** Your goal **
Answer these questions about the post on routing loops with tunnel devices:
1. Which two tunnel devices are named as using udp_tunnel_xmit_skb or related functions?
2. Which stats counter does the quoted code block increase when it finds a circular route?
3. What problem keeps skb->cb from holding a "tunnel TTL" value?

-- Begin Document section --

2015-11-16 20:15:00

by Jason A. Donenfeld

[permalink] [raw]
Subject: Routing loops & TTL tracking with tunnel devices

Hi folks,

A few tunnel devices, like geneve or vxlan, are using
udp_tunnel_xmit_skb, or related functions for transmitting packets,
and are doing the usual FIB lookup to get the dst entry. I see a lot
of code like this:

if (rt->dst.dev == dev) {
netdev_dbg(dev, "circular route to %pI4\n",
&dst->sin.sin_addr.s_addr);
dev->stats.collisions++;
goto rt_tx_error;
}

This one is from vxlan, but there are other similar blocks elsewhere.
The basic idea is "am I about to send this packet to my own device?"

This is a bit crude. For starters, two interfaces could be pointed at
each other, bouncing the packet back and forth indefinitely, causing
the feared routing loop. Hopefully as more headers got tacked on,
allocations would eventually fail, and the queen would be saved.

But what about in devices for which self-routing might actually be
useful? For example, let's say that if an incoming skb is headed for
dst X, it gets encapsulated and sent to dst A, and for dst Y it gets
encapsulated and sent to dst B, and for dst Z it gets encapsulated and
sent to dst C. I can imagine situations in which setting A==Y and B==Z
might be useful to do multiple levels of encapsulation on one device,
so that skbs headed for dst X get sent to dst C, but with intermediate
transformations of dst A and dst B.

This isn't merely theoretical. I'm working on a driver right now that
could benefit from this.

So, in implementing this, the question of avoiding routing loops comes
into play. The most straight forward way to do this is to use a TTL
value that's decreased. But we have a problem. A packet sent to dst X
that is encapsulated and sent to dst A will have a ttl calculated for
its journey to dst A. How do we preserve TTLs across multiple
traversals of the networking stack? We can't simply stay with the TTL
of the packet when it comes in, because it's tunnel destination might
require a different TTL. The best thing would be to have a "tunnel
TTL" value as part of skb->cb, except the cb gets overwritten when
traversing the networking stack. The best thing I can think of is some
other member of sk_buff, but I don't see any that look good for this.

-- End Document section --
-- Begin Data shown --

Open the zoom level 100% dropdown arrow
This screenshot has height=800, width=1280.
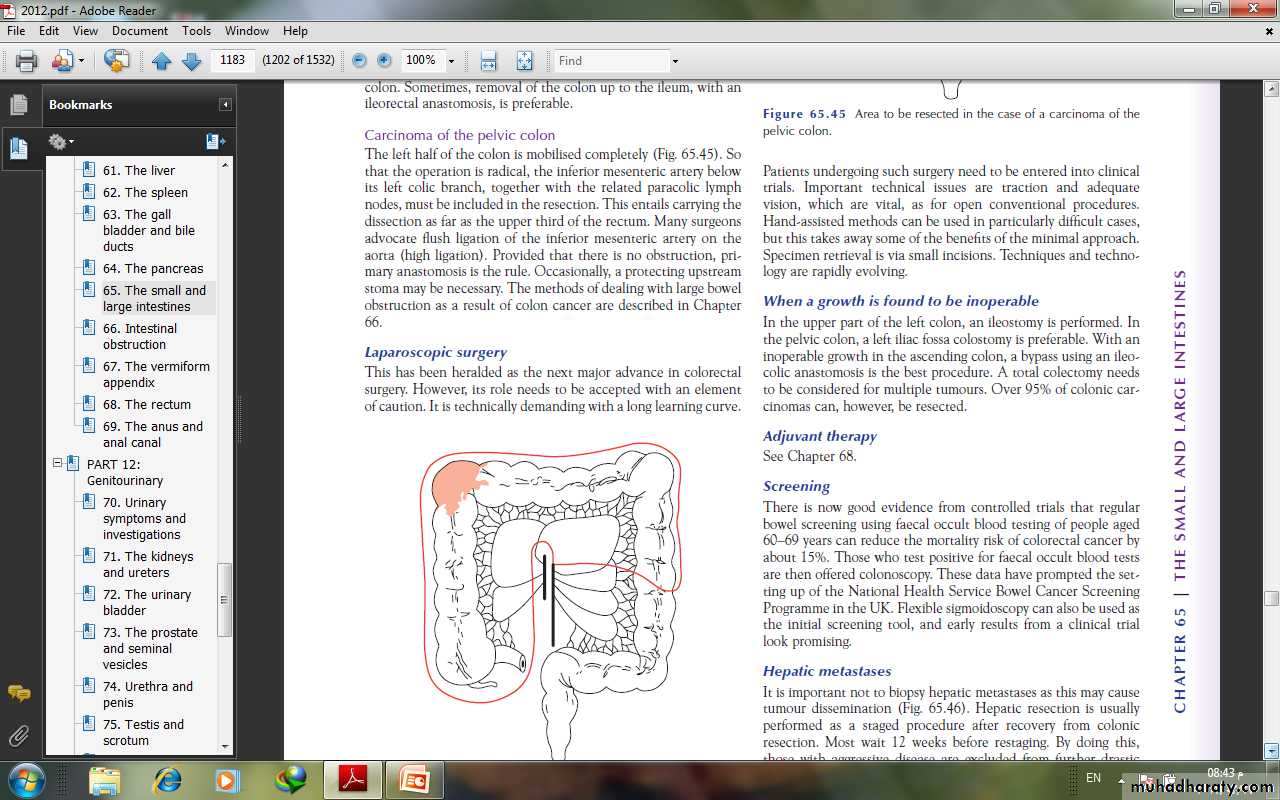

-- End Data shown --

** Expected answer **
1. Geneve and vxlan.
2. The collisions counter (dev->stats.collisions).
3. The cb gets overwritten when the packet traverses the networking stack.